What you will do
Lines from the one containing "Viewport: 663px width, 404px" through the final line of the records below are needed, copied exactly, with no pictures.
··· Study material
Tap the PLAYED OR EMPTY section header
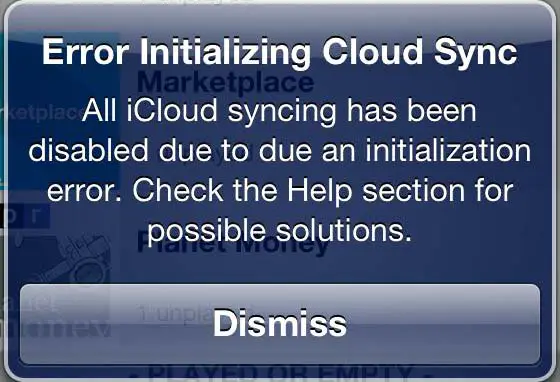The height and width of the screenshot is (382, 560). [x=280, y=374]
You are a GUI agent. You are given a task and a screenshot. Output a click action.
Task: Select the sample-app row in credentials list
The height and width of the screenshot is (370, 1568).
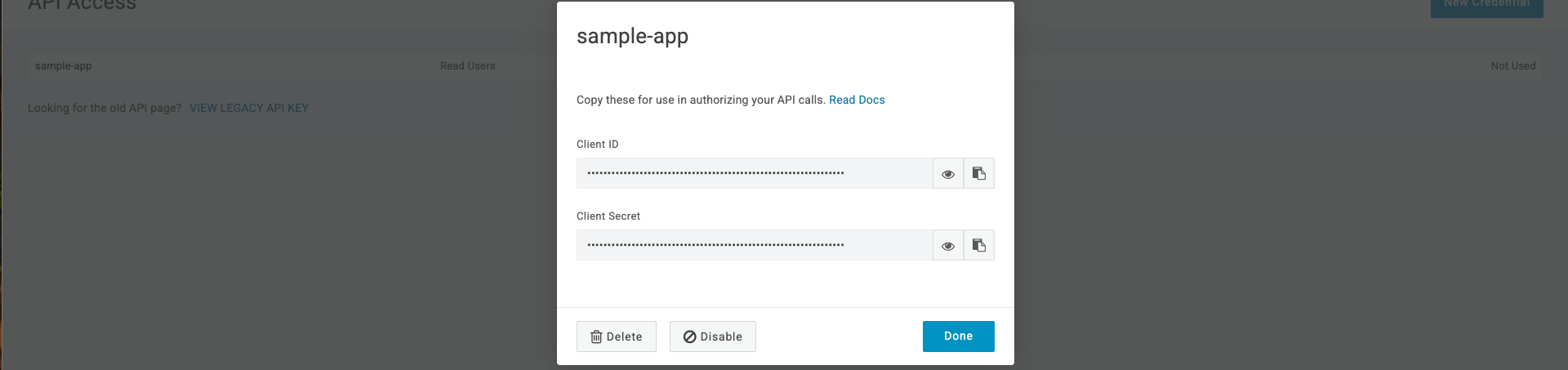784,65
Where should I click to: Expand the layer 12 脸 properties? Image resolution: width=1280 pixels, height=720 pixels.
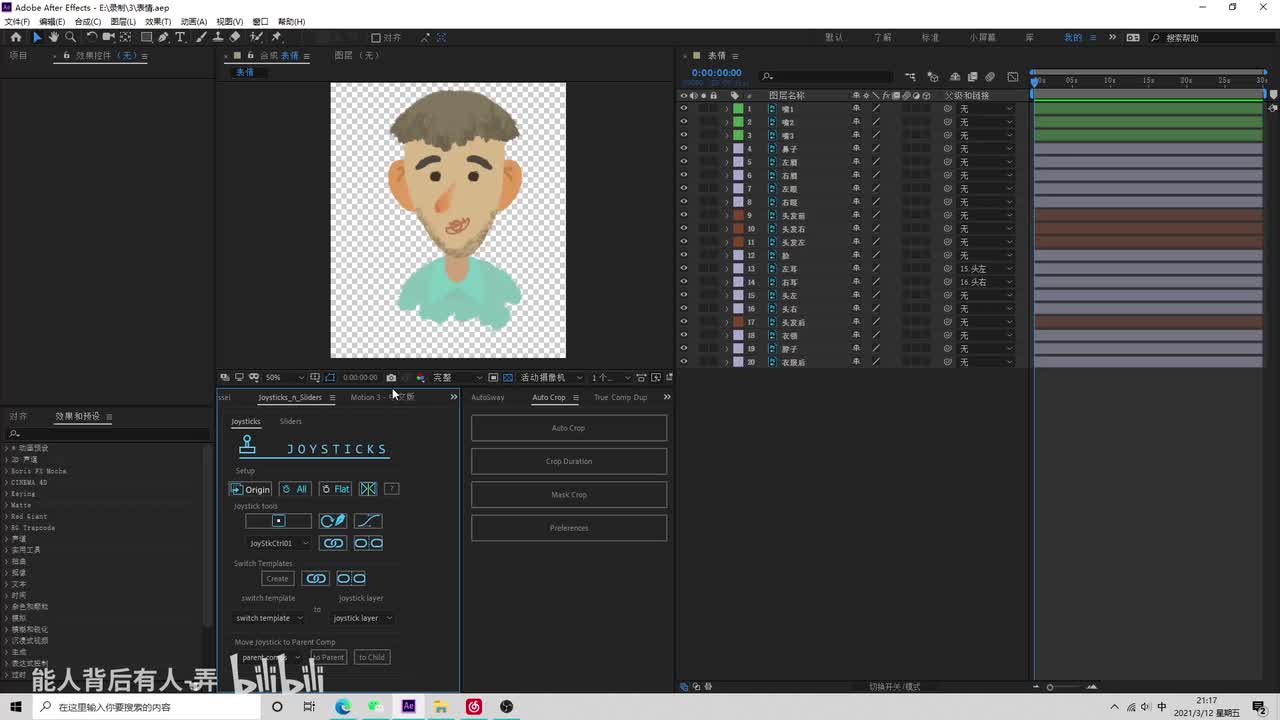(727, 256)
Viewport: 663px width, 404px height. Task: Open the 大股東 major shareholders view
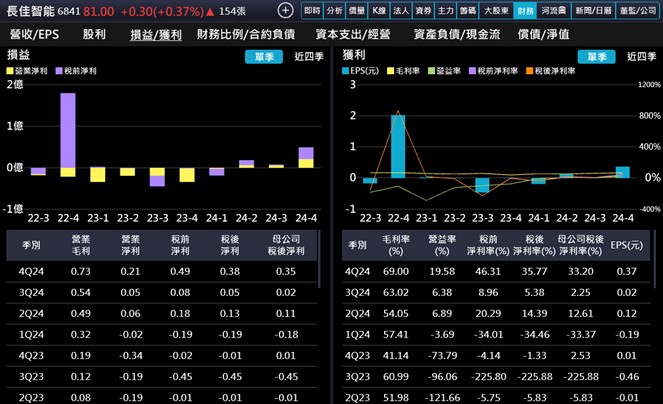(496, 10)

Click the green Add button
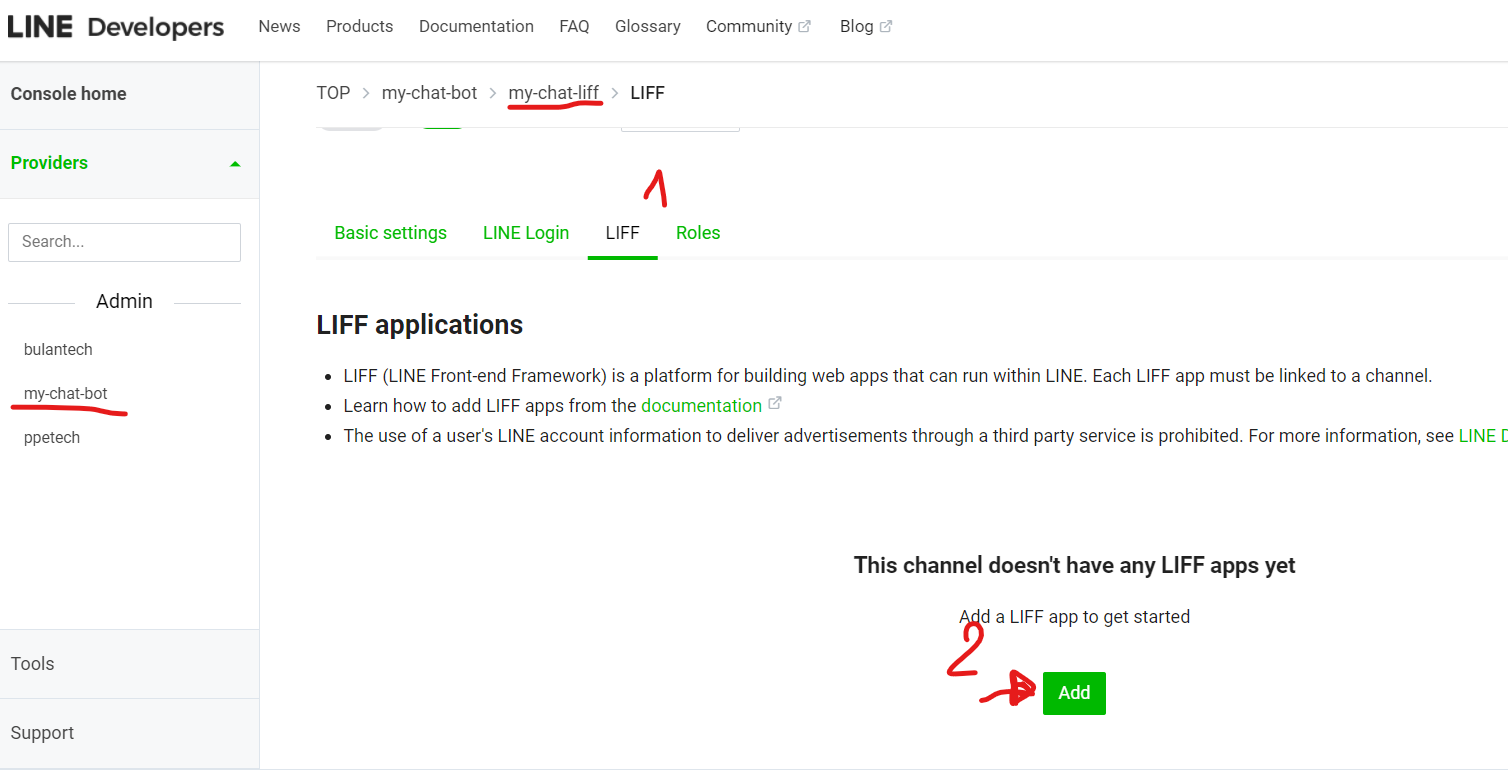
······
Problem solution
Viewport: 663px width, 404px height. Task: Open the 大股東 major shareholders view
(496, 10)

Click the green Add button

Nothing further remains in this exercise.